Challenging Compare and validate question -- plus speed.

05-22-2006

Registered User

95, 0

Join Date: Nov 2005

Last Activity: 21 September 2017, 9:57 PM EDT

Posts: 95

Thanks Given: 1

Thanked 0 Times in 0 Posts

Challenging Compare and validate question -- plus speed.

I have a tab delimited HUGE file (13 million records) with Detail, Metadata and Summary records.

Sample File looks like this

M BESTWESTERN 4 ACTIVITY_CNT_L12 A 3
M AIRTRAN 4 ACTIVITY_CNT_L12 A 3
D BESTWESTERN FIRSTNAME LASTNAME 209 N SANBORN AVE
D BESTWESTERN FIRSTNAME LASTNAME 6997 COUNTY ROAD D
D AIRTRAN FIRSTNAME LASTNAME 6997 COUNTY ROAD D
S BESTWESTERN 2
S AIRTRAN 2

I have split the file into three different files.

Metadata file
Detail file
Summary file

The challenge is to check if the information in Metadata records exist in the Detail record file. The names are not constant and WILL change with every incoming file.

1) The script needs to dynamically check the column in the Metadata record file that contains, for example 'BESTWESTERN' and 'AIRTRAN' and make sure that it also exists in the detail record file.

This is a huge file and need to know the fastest way to process it.

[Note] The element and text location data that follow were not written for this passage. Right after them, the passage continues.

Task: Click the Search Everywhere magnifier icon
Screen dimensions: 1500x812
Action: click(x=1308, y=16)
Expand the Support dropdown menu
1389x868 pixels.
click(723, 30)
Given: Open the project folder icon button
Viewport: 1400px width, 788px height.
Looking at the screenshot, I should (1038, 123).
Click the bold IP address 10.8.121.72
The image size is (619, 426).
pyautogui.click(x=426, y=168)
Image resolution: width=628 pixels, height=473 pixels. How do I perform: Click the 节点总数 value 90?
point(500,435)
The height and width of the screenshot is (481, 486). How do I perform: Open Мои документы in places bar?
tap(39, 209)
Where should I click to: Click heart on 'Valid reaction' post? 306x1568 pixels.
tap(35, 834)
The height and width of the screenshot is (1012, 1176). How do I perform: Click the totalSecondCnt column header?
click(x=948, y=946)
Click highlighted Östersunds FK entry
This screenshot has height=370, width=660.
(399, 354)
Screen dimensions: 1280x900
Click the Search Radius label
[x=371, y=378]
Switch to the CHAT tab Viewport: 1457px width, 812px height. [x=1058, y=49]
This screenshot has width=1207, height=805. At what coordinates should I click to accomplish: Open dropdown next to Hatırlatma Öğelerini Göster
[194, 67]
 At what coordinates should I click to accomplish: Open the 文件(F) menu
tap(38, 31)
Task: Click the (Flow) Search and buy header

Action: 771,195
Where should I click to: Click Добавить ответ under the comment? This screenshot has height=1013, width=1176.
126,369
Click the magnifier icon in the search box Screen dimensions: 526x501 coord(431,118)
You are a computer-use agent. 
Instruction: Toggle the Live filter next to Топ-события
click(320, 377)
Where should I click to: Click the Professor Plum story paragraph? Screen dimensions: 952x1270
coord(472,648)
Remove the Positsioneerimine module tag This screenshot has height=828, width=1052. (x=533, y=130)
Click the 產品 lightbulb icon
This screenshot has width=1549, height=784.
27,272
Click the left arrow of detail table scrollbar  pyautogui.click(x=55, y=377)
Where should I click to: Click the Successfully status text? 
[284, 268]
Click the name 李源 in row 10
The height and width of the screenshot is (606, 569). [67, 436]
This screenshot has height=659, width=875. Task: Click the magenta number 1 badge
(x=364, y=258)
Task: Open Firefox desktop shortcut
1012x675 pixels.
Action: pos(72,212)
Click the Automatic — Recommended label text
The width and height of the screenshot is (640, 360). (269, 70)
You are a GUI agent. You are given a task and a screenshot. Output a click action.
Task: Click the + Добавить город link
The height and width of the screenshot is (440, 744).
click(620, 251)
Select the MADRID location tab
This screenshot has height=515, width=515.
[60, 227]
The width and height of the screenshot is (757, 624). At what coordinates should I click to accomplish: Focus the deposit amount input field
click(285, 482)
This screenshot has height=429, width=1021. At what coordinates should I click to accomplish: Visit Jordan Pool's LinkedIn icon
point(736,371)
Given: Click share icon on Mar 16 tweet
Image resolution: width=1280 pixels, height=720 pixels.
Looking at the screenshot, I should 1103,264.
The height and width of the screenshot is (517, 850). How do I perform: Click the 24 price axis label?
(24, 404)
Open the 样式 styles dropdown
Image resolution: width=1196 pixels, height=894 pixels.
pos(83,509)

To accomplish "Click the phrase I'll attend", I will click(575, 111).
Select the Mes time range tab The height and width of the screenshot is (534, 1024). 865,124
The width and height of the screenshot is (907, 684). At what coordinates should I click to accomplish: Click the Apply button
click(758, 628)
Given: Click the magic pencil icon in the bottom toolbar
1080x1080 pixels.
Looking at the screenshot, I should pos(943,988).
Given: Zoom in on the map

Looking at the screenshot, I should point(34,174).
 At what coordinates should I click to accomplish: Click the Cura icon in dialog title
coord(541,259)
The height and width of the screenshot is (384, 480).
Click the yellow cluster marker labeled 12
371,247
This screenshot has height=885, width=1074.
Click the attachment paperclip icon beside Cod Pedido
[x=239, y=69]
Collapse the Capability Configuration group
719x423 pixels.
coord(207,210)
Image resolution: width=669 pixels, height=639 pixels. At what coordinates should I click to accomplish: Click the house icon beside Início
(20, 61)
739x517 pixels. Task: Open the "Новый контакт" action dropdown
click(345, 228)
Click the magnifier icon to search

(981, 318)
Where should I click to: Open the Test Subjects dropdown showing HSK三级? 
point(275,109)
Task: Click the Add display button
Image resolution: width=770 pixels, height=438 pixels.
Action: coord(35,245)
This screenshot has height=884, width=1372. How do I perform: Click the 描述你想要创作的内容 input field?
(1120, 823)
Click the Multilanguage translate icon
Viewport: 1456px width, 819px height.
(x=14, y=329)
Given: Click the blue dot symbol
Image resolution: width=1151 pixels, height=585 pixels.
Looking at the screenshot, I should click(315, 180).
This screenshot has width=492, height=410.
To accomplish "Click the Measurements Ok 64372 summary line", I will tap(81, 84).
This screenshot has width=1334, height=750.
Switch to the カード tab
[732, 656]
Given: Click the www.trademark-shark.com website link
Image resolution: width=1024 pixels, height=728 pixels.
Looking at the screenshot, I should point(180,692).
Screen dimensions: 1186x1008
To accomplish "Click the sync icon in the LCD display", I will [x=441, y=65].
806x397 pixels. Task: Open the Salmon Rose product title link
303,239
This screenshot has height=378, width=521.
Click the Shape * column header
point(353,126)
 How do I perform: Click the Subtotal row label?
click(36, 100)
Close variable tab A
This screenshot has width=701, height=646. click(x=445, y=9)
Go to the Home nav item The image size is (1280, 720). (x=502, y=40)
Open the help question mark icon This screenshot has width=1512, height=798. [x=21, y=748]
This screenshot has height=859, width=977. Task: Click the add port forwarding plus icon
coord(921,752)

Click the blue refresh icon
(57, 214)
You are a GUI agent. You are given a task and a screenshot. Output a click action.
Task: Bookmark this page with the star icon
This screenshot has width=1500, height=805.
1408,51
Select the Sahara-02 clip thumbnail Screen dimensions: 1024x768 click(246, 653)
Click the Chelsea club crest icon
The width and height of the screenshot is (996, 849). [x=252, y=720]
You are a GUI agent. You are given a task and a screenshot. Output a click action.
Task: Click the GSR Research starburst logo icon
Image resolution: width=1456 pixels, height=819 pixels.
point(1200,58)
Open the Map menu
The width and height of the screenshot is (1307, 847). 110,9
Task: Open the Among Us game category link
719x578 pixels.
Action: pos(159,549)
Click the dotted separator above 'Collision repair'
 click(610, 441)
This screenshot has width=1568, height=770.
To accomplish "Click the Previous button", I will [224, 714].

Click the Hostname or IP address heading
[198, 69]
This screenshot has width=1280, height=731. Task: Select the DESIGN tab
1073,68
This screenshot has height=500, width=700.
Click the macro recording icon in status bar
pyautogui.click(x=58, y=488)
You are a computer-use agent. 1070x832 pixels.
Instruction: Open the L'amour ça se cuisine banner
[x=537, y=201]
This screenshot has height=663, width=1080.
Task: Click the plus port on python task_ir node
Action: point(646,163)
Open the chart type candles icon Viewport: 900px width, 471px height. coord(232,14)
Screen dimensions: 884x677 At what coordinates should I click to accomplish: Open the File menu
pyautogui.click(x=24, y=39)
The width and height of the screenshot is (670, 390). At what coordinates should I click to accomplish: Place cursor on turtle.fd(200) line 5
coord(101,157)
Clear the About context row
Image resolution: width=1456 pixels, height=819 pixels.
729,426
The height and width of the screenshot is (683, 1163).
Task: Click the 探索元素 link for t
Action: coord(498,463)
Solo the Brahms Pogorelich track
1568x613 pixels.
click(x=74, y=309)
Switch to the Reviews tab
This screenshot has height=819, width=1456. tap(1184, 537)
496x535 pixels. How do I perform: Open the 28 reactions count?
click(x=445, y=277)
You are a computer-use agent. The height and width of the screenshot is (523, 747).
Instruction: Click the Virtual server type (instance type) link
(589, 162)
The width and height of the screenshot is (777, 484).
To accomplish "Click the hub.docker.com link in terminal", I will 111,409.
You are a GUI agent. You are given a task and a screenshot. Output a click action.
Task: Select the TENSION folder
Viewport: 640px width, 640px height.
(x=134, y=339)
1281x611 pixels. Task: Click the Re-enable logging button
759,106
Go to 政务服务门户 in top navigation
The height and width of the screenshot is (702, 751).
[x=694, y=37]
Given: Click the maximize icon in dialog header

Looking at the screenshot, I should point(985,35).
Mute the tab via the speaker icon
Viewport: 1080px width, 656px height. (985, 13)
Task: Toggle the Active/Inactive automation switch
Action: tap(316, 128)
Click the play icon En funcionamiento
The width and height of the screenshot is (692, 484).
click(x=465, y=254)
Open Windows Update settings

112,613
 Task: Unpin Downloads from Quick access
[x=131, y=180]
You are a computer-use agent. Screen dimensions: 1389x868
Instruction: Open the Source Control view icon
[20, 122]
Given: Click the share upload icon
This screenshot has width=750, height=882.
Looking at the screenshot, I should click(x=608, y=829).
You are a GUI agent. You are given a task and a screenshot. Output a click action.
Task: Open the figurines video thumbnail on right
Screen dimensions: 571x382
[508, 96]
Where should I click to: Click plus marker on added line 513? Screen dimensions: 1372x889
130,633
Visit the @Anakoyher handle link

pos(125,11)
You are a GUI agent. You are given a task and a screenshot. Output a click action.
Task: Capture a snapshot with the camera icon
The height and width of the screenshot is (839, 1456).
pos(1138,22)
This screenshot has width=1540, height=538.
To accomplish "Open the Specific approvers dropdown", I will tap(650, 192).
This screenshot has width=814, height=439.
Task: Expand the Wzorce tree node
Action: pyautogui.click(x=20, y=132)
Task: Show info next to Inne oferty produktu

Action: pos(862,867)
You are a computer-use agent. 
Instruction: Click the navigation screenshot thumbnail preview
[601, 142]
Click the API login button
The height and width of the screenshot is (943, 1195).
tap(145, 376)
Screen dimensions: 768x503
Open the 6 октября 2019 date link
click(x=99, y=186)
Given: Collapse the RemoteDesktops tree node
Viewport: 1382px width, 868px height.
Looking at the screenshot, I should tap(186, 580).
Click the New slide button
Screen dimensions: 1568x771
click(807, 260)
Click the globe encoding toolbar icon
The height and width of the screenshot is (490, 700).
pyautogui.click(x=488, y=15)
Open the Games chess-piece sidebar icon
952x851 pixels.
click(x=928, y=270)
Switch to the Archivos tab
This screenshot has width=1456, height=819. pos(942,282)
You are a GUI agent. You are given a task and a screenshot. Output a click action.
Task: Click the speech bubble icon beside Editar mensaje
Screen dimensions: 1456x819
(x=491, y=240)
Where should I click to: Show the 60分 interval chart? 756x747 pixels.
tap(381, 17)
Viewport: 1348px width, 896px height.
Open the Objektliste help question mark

What is the best way to approach this dynamically changing file?
Please advice...

Thank You,
Madhu

madhunk

View Public Profile for madhunk

Find all posts by madhunk

05-22-2006

Registered User

95, 0

Join Date: Nov 2005

Last Activity: 21 September 2017, 9:57 PM EDT

Posts: 95

Thanks Given: 1

Thanked 0 Times in 0 Posts

The only best option that I could find is to do this way...

#!/usr/bin/ksh

# put the second column into a file,
# make it unique values

awk '{ print $2 } ' file1 | sort -u > patternfile
# loop thru the patterns from file1
# look for them in file2, print patterns if not found
while read pattern1 pattern2
do
if [ ${#pattern2} -eq 0 ]; then # skip when pattern2 isn't there
continue
fi
grep "$pattern1" file2 | grep -q "$pattern2"
if [ $? -ne 0 ]; then
echo "$pattern1" "$pattern2"
fi
done < patternfile

If I can change this script so that if it doesn't find the pattern, it aborts. Should it be fine?

madhunk

View Public Profile for madhunk

Find all posts by madhunk

05-22-2006

Moderator

8,825, 1,112

Join Date: Feb 2005

Last Activity: 23 August 2021, 11:26 AM EDT

Location: Foxborough, MA

Posts: 8,825

Thanks Given: 579

Thanked 1,112 Times in 1,003 Posts

try something like this:
nawk -f mad.awk file1 file1

mad.awk:

Code:

BEGIN {
  outMeta="meta.txt"
  outData="data.txt"
  outSumm="summ.txt"

  stderr="cat 1>&2"
}
FNR==NR{
  if ($1 == "D") data[$2];
  next
}

{
  if ($1 != "D" && ($2 in data) )
     print $0 >> ($1 == "M") ? outMeta : outSumm
  else if ( $1 != "D" )
        printf("WARNING::[%d]: Meta or Summary is NOT in Data: [%s]\n", FNR, $2) | stderr

  if ($1 == "D" )
     print $0 >> outData
}

vgersh99

View Public Profile for vgersh99

Find all posts by vgersh99

05-22-2006

Registered User

95, 0

Join Date: Nov 2005

Last Activity: 21 September 2017, 9:57 PM EDT

Posts: 95

Thanks Given: 1

Thanked 0 Times in 0 Posts

Thank you for the message. I am not sure if I have communicated correctly. But I am looking to do something like this:

Steps:
1) Put second column from file 1 (tab delimited Metadata file) into a pattern file.
2) Count the number of patterns and print the patterns.
3) Loop through the pattern file from file1 and look for those patterns in file2 (tab delimited Detail records file).
3) If there is no pattern found in file2, print the particular pattern that was not found in file2 and abort.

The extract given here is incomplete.